Whenever a line in the listing contains "display", copy that line.
:::::
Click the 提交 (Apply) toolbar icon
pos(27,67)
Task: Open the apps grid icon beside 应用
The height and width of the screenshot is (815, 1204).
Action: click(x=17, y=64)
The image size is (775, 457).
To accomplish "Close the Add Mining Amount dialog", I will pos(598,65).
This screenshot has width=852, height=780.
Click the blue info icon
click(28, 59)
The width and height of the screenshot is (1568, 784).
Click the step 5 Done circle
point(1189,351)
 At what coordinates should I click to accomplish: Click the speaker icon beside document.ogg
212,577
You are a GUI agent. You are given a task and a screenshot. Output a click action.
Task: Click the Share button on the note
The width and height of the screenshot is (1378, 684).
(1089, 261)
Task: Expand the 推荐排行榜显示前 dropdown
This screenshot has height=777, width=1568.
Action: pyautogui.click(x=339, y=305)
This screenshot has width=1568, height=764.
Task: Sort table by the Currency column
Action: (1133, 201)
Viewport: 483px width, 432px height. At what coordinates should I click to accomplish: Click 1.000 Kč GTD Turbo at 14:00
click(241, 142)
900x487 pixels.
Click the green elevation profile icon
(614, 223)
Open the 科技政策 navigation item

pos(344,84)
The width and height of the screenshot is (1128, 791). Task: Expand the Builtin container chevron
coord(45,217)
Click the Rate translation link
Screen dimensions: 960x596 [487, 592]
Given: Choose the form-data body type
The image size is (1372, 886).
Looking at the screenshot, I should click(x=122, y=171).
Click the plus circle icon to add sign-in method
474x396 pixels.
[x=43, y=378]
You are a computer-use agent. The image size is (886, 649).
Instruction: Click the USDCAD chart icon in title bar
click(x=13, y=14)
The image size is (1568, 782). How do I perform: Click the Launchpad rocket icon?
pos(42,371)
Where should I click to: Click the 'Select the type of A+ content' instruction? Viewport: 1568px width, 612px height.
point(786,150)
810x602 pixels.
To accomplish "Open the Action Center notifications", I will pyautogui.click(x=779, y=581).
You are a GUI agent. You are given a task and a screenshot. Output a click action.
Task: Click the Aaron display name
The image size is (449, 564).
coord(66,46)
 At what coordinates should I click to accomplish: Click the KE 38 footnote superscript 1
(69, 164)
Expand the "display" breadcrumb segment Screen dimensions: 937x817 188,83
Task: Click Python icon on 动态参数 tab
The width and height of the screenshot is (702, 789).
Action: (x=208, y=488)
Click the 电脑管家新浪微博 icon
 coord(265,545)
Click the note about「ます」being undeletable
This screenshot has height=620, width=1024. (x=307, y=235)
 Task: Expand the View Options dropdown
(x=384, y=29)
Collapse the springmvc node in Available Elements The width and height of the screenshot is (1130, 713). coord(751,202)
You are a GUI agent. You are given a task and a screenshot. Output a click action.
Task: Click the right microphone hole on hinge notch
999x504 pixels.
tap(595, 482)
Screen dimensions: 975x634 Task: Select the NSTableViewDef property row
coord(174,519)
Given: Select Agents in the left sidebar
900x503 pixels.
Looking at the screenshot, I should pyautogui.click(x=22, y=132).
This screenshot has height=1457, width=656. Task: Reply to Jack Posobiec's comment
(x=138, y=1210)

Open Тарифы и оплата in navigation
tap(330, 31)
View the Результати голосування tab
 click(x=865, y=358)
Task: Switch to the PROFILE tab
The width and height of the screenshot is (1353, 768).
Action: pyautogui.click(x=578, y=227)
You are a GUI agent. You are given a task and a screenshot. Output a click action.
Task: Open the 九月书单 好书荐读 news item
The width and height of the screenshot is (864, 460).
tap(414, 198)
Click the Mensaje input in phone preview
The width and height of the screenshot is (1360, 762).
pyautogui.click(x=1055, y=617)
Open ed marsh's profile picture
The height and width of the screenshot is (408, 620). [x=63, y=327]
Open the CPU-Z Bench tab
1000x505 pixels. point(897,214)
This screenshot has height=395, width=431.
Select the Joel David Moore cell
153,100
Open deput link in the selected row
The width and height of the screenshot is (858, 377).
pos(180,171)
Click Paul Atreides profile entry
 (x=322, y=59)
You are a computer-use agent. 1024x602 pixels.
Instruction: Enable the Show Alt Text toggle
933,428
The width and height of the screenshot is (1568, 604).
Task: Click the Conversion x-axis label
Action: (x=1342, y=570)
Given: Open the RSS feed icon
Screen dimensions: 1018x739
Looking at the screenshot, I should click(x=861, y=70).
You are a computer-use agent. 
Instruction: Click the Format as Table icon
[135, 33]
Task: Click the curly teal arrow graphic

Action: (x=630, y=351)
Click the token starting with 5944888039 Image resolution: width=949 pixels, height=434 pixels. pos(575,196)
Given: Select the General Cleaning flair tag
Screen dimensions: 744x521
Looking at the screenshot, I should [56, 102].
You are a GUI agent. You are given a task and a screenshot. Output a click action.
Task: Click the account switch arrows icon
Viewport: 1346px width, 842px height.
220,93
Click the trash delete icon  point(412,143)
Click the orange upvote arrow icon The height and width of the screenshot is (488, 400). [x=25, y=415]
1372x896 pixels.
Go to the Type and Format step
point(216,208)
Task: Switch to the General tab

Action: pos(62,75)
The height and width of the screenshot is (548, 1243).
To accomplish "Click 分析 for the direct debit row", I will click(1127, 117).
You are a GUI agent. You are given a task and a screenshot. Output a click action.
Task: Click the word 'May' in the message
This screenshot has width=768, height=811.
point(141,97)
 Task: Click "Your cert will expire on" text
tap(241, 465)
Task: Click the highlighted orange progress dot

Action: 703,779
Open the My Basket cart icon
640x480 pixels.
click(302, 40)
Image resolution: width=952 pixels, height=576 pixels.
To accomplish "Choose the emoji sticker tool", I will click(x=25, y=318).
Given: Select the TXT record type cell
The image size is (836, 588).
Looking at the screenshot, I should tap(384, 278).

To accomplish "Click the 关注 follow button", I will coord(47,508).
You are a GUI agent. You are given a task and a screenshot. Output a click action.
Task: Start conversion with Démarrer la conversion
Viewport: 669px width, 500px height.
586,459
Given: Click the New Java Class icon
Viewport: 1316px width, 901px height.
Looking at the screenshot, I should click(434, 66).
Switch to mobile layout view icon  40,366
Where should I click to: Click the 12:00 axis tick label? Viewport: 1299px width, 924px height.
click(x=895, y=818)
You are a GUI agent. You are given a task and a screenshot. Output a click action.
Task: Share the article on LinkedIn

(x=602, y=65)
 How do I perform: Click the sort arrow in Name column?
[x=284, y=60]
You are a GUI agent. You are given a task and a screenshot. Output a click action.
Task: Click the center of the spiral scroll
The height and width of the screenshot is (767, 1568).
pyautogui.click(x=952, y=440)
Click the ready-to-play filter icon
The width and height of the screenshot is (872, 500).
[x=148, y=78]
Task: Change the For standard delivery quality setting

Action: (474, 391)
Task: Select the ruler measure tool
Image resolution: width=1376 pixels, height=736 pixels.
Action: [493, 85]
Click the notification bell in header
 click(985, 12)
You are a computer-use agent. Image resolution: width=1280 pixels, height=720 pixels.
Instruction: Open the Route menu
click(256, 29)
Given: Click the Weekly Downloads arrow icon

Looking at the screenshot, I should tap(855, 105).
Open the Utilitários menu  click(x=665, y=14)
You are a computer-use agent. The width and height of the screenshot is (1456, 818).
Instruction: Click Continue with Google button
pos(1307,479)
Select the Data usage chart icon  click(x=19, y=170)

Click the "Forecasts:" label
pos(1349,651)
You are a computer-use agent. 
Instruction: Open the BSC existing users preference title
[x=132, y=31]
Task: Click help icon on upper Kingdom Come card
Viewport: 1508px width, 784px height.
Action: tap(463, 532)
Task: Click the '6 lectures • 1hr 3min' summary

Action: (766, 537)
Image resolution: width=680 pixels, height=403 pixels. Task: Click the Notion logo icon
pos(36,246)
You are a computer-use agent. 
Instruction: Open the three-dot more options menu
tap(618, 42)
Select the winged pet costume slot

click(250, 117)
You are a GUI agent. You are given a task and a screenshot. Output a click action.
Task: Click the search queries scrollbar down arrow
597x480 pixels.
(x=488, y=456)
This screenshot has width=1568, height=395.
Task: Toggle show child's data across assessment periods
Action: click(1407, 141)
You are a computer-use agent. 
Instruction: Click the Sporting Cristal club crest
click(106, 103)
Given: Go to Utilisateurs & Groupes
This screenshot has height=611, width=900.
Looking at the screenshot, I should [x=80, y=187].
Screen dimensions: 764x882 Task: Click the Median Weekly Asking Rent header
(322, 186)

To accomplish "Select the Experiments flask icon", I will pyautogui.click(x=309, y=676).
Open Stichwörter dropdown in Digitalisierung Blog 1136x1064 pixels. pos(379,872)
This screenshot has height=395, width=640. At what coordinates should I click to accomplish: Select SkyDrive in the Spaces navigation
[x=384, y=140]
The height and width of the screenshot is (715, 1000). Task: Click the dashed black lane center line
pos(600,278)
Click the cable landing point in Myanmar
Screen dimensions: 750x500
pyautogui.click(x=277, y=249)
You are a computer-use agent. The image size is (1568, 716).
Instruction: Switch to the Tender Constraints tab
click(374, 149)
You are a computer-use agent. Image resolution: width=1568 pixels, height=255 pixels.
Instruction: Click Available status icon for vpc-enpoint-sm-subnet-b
:::::
- _SOLUTION TO THIS PROBLEM_
Task: Click the Aaron display name
Expand the "display" breadcrumb segment Screen dimensions: 937x817 188,83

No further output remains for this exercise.